Dalam jangka panjang ULN menimbulkan berbagai macam persoalan ekonomi negara Indonesia, salah satunya dapat menyebabkan nilai tukar rupiah jatuh(Inflasi). ULN memberatkan posisi APBN RI, karena utang luar negeri tersebut harus dibayarkan beserta dengan bunganya.
Negara akan dicap sebagai negara miskin dan tukang utang, karena tidak mampu untuk mengatasi perekonomian negara sendiri, (hingga membutuhkan campur tangan dari pihak lain).
Abdurahman Al-Maliki dalam Politik Ekonomi Islam (2001) menyatakan utang luar negeri ibarat instrumen penjajahan, karena salah satu aspek buruk dari membengkaknya utang luar negeri adalah hilangnya cita-cita kemandirian sebuah bangsa. Hal ini disebabkan oleh syarat dan kondisi yang tetapkan oleh negara pemberi utang. Negara tersebut bisa mendikte perekonomian suatu negara sesuai yang ia kehendaki.
Contohnya saja ketika Indonesia mengalami krisis di tahun 1998, IMF yang sejatinya adalah rekan Amerika memberi hutang untuk pemulihan ekonomi.

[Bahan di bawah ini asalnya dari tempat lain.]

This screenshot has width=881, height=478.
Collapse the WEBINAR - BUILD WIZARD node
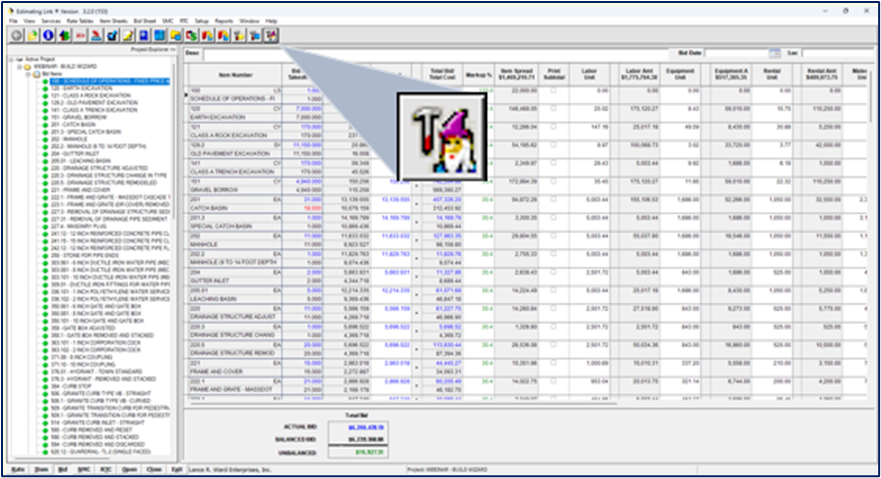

Memang benar perekonomian kala itu bisa dipulihkan, akan tetapi ada harga yang harus dibayar mahal oleh Indonesia. Demi meningkatkan ekspor, banyak lahan pertanian dan juga hutan dialihfungsikan menjadi perkebunan yang nantinya akan diekspor. Hal ini tentunya merusak lingkungan yang dirasakan akibatnya oleh masyarakat luas. Petani juga akan semakin termarjinalkan karena lahan pertaniannya telah menjadi korban dari pembebasan lahan dari industri. Hal ini disebut oleh Noam Chomsky sebagai penduniaketigaan suatu negara.
Bisa dipastikan hobi ULN ini diakibatkan pengambilan sistem ekonomi kapitalisme. Jelas sekali bertentangan dengan Islam. Pertama, utang yang didsarkan pada riba. Bunga utang jelas dilarang oleh Islam, apapun bentuknya.
Kedua, merendahkan martabat suatu bangsa. Padahal Islam sangat menjunjung tinggi intregitas suatu bangsa. Selain itu nilai manfaat yang diterima oleh negara belum tentu berbanding dengan beban yang ia tanggung. Di sisi lain, bantuan luar negeri telah membuat negara-negara kafir mendominasi, mengeksploitasi, dan menguasai kaum muslimin dalam jeratan utangnya. Kaum muslimin tidak boleh membiarkan hal ini terjadi.
Sudah cukup ULN menumpuk. Jangan biarkan negeri ini terpuruk. Pilihan kembali kepada ekonomi Islam adalah ideal. Negara selamat berdaulat. Rakyat sejahtera dan berkah berlimpah.